▸ **Problem statement**
Among the records that follow, count the lines where "agent" appears, and state the count by itself.

▸ **Dataset entries**
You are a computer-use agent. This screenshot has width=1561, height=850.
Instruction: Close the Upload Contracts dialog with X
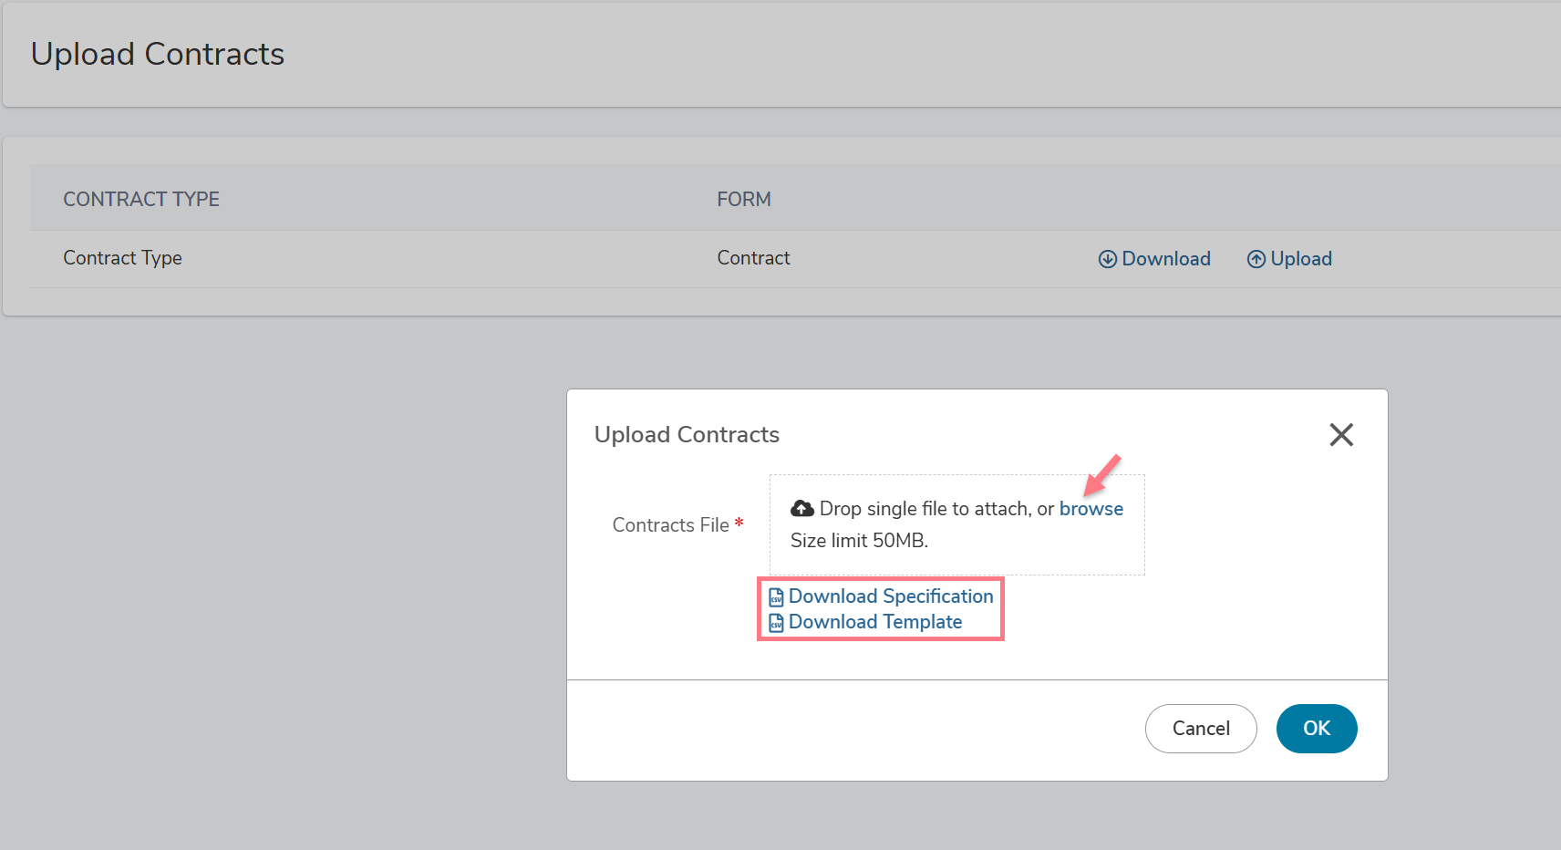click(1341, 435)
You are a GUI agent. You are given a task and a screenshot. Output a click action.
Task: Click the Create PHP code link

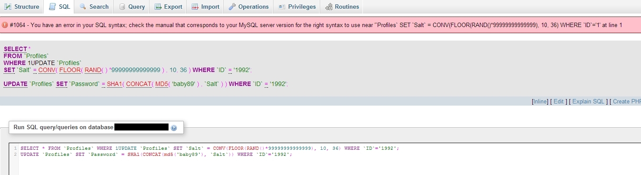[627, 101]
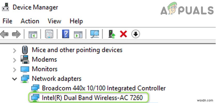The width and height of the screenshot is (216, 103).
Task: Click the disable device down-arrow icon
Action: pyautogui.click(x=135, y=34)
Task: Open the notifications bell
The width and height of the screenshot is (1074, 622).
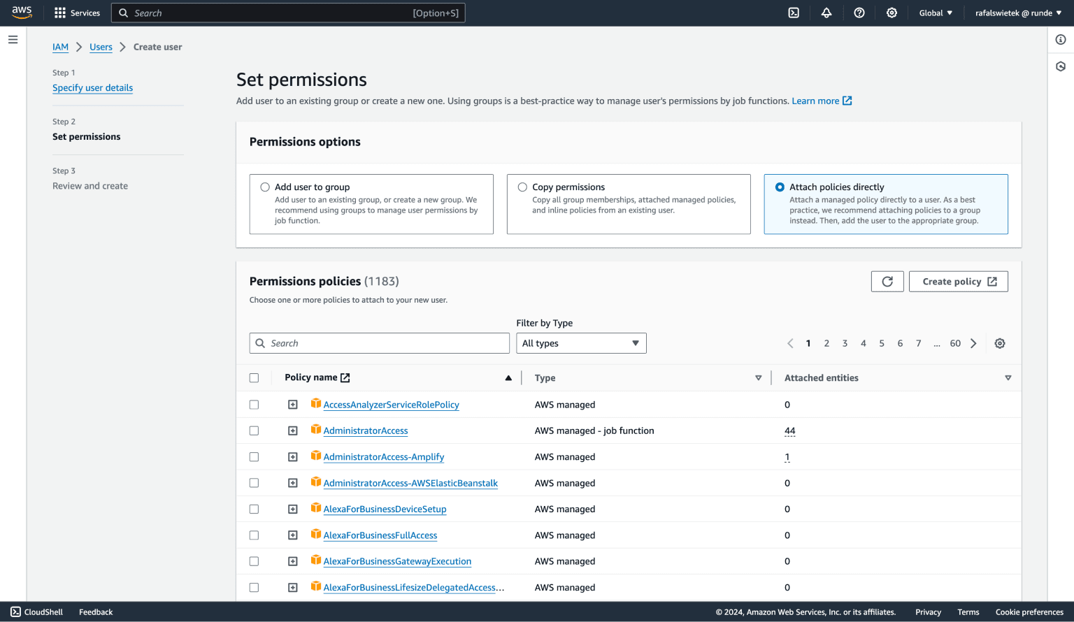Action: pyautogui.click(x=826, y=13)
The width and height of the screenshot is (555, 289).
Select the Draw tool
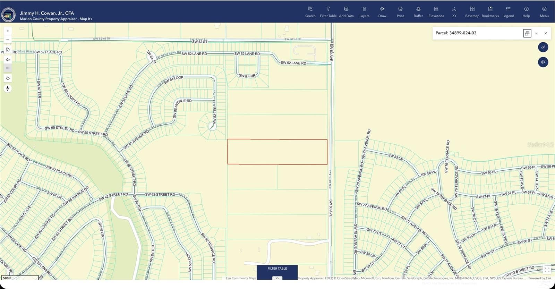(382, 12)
==
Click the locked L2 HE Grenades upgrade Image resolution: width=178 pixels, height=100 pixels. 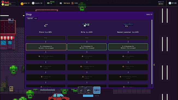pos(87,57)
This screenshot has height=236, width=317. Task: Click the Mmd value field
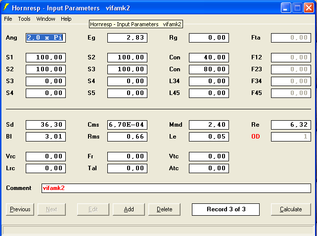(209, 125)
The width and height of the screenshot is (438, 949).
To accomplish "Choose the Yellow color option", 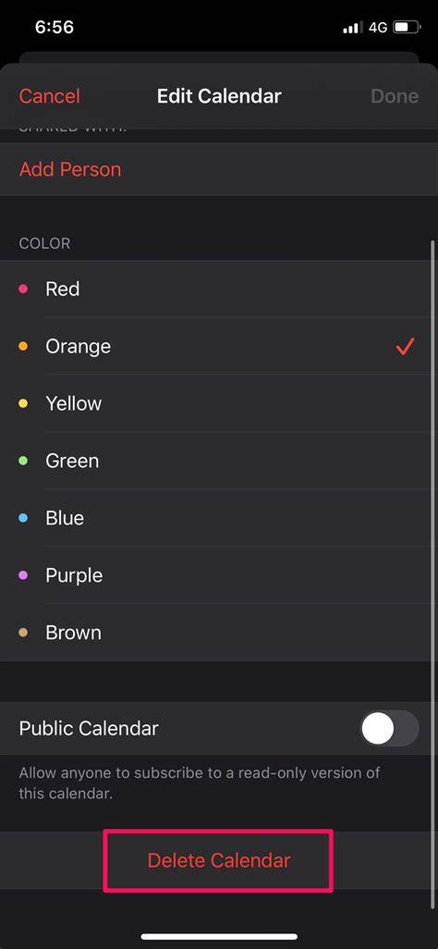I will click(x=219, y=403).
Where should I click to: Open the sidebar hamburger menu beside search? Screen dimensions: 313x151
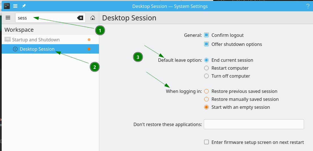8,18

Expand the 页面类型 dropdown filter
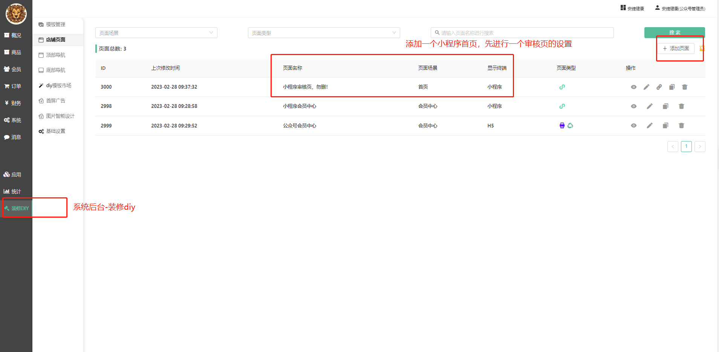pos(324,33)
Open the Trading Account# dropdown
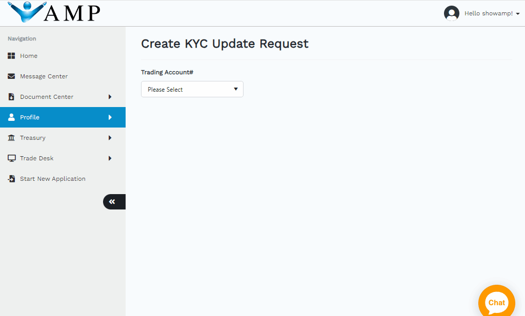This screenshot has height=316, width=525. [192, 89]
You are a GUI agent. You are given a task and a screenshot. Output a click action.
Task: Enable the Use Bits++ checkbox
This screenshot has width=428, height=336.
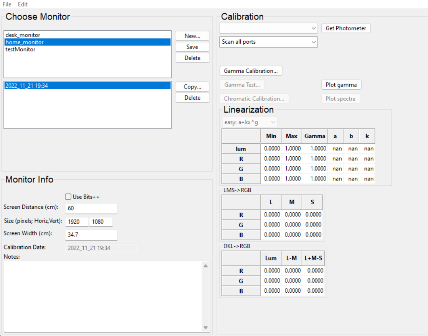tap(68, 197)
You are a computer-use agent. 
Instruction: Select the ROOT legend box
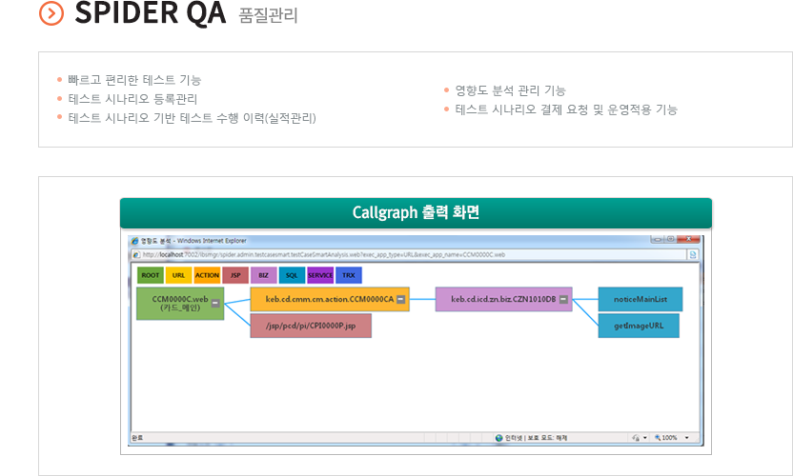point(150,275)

▸ **Answer box**
4